Wednesday, March 4, 2015

Three recommendations

Strategika, an online publication from the Hoover Institute at Stanford University, has three very good articles about the Ukrainian problem in its current issue:

Victor Davis Hanson is the author of What Makes Vladimir Run?  Hanson's writings are always interesting because he is a historian, and therefore often brings to the discussion a different, historically-based, perspective. He is of course a conservative, but a fairly pragmatic one.  He certainly believes more of our leaders, including our present and recent past presidents, ought to know more history so that they wouldn't be so naive. I can't disagree with him on that!

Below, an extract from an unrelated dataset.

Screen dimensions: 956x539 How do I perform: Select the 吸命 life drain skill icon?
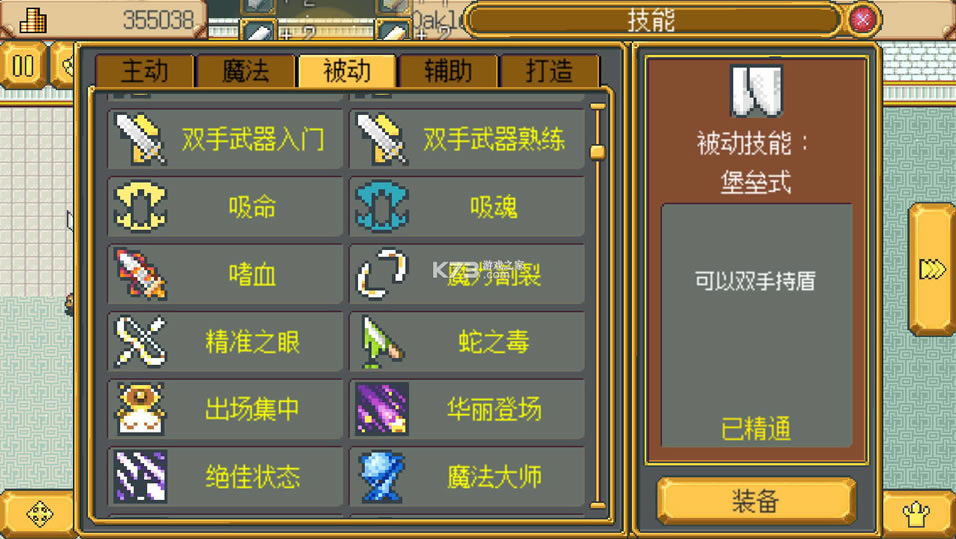click(140, 207)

We Can End Russia's War Against Ukraine, by Paul Gregory, outlines a series of common-sense steps that the author argues would end Russian aggression in that area, if and only if we and the Europeans have the will to implement them. Gregory is a well-known scholar of Russian affairs, and presumably has some insight into how the Russian leadership thinks.

I have mentioned works by Angelo Codeilla in previous posts.  He seems to me one of the more realistic, hard-headed, pragmatic thinkers in foreign policy, and has been a consistent critic of the fuzzy-headed, inconsistent, ideology-driven foreign policy of our recent administrations, Republican and Democratic alike. His piece, To Restrain Russia, Drop The Ambiguity, follows this pattern, and make a persuasive case that the US administration's (and Europe's) constant vacillation simply encourages Putin, just as similar big power vacillation encouraged Hitler in his time.